| Exercise aim |
Edit the records below so that every "Task" becomes "Instruction", keeping everything else the same. Omit the pictures from your version.

| Data shown |

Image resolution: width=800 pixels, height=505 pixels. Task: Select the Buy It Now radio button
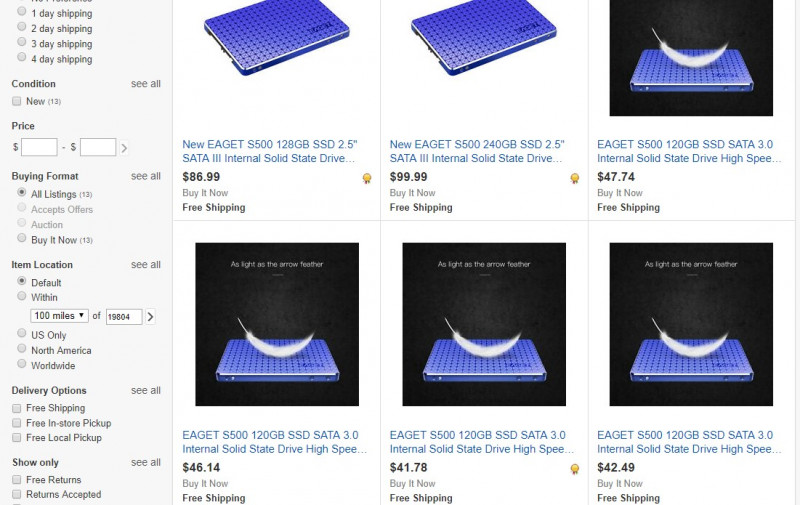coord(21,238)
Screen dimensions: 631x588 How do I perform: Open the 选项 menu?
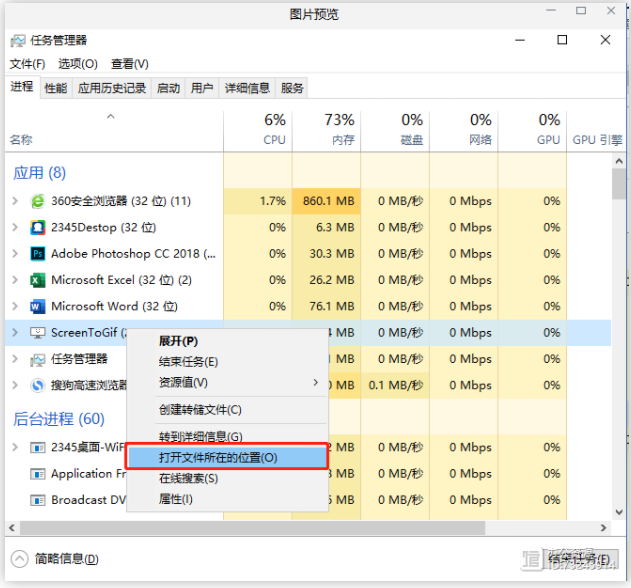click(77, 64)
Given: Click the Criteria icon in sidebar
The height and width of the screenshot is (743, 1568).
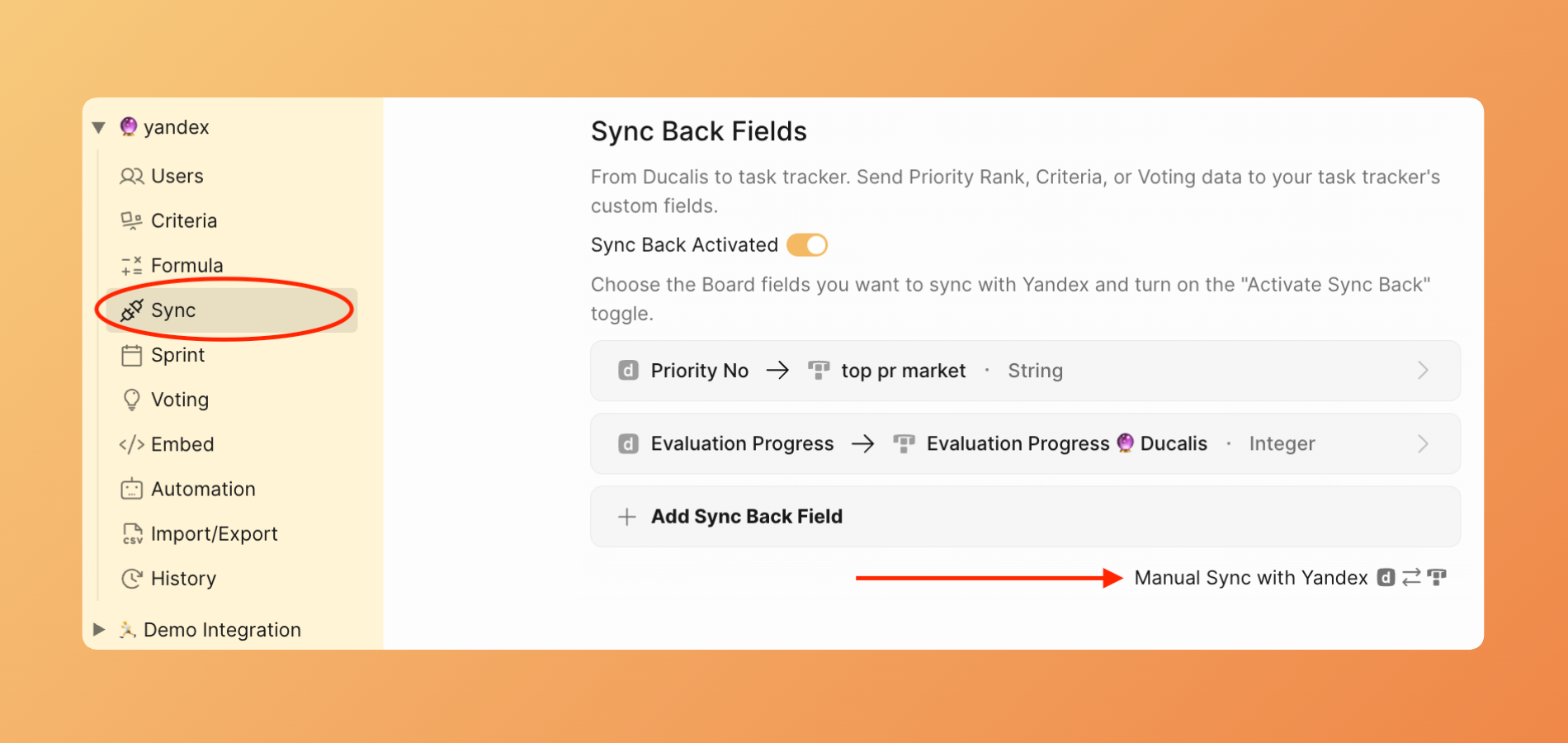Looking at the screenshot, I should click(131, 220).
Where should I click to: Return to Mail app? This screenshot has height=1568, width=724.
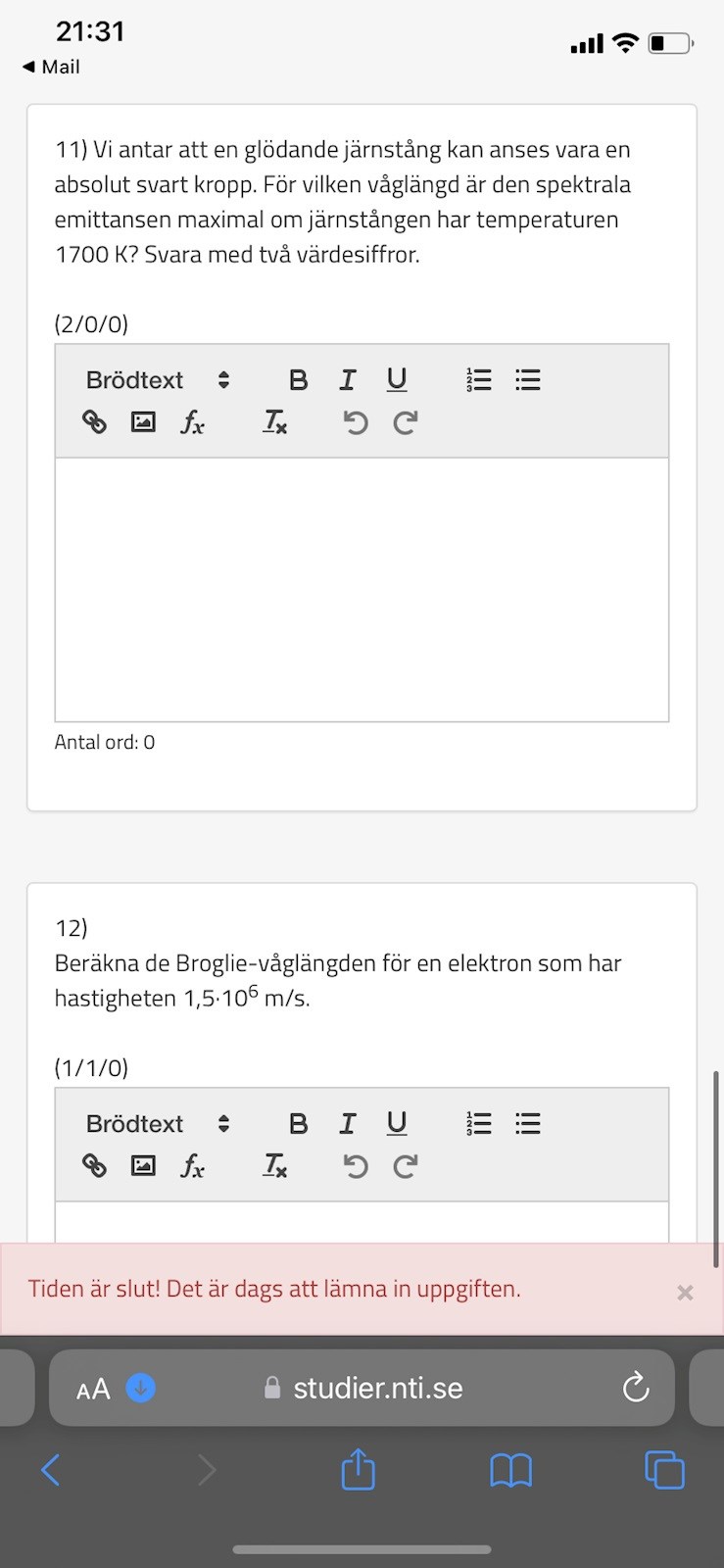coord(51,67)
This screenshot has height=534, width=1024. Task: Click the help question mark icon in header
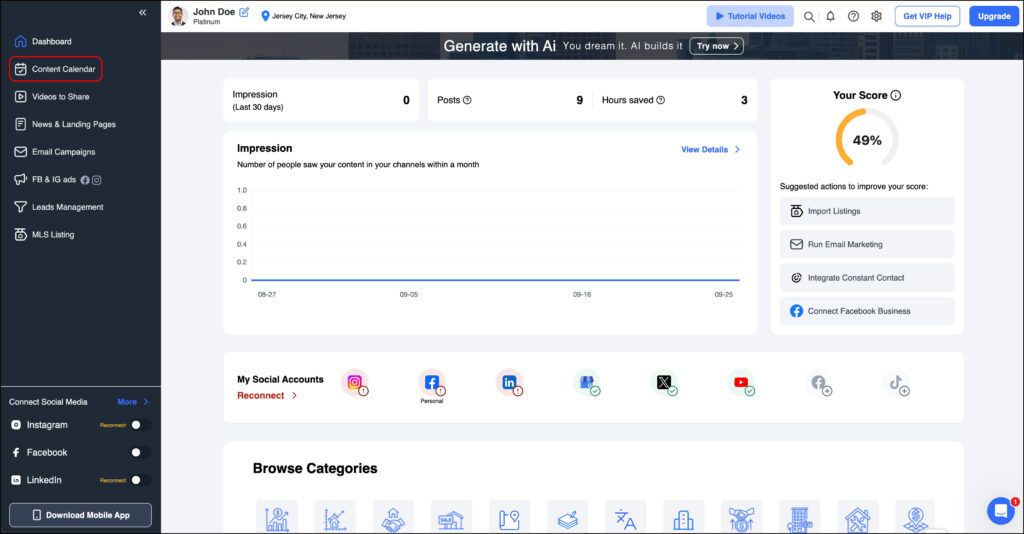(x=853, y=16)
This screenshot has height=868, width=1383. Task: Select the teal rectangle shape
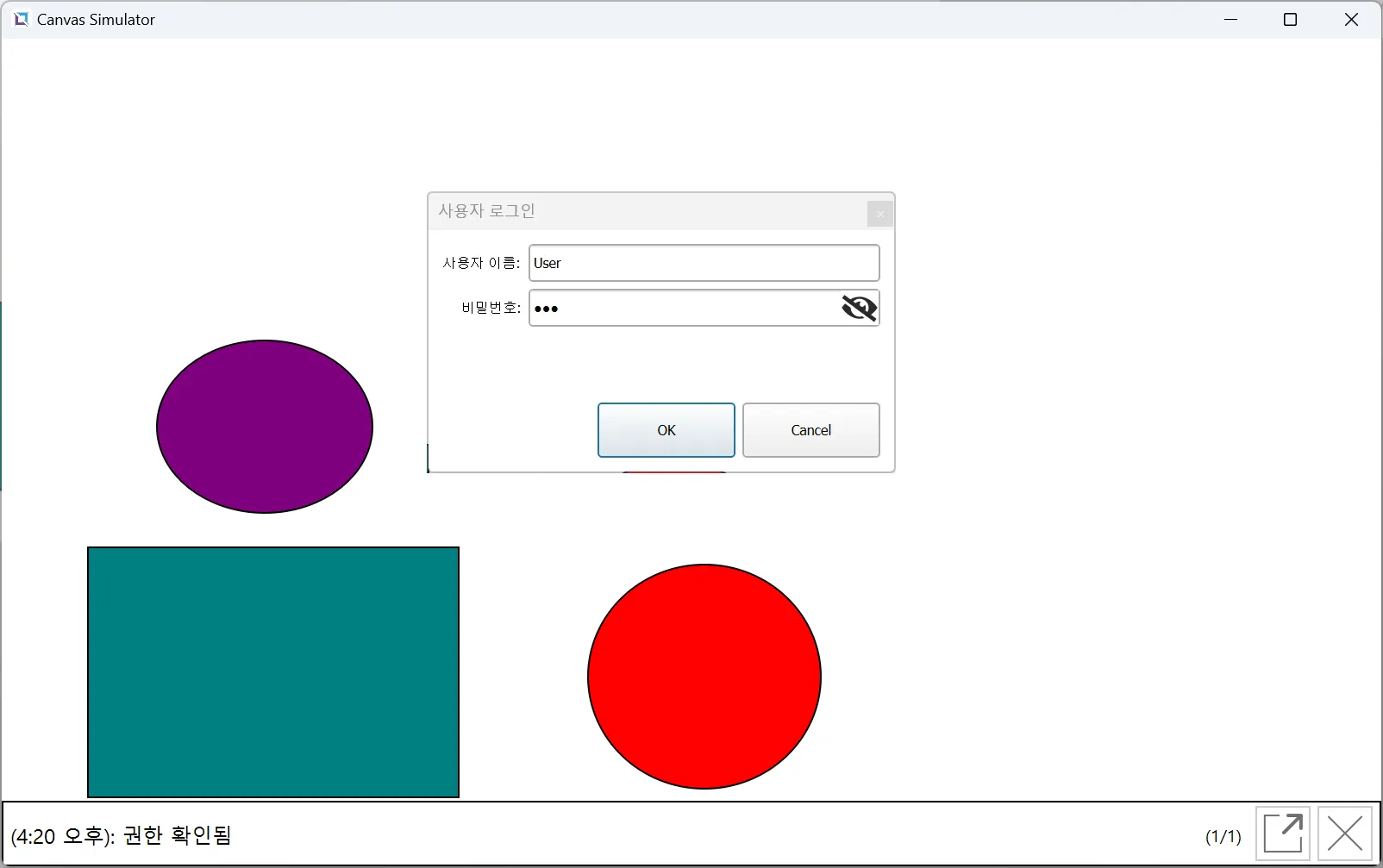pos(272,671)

| Output below |
Image resolution: width=800 pixels, height=505 pixels. Instruction: Select the Buy It Now radio button
coord(21,238)
Screen dimensions: 631x588 How do I perform: Open the 选项 menu?
click(77, 64)
Given: Click the Criteria icon in sidebar
The height and width of the screenshot is (743, 1568).
Looking at the screenshot, I should click(131, 220).
Where should I click to: Return to Mail app? This screenshot has height=1568, width=724.
coord(51,67)
This screenshot has height=534, width=1024. Instruction: Click the help question mark icon in header
(x=853, y=16)
This screenshot has height=868, width=1383. Instruction: Select the teal rectangle shape
pos(272,671)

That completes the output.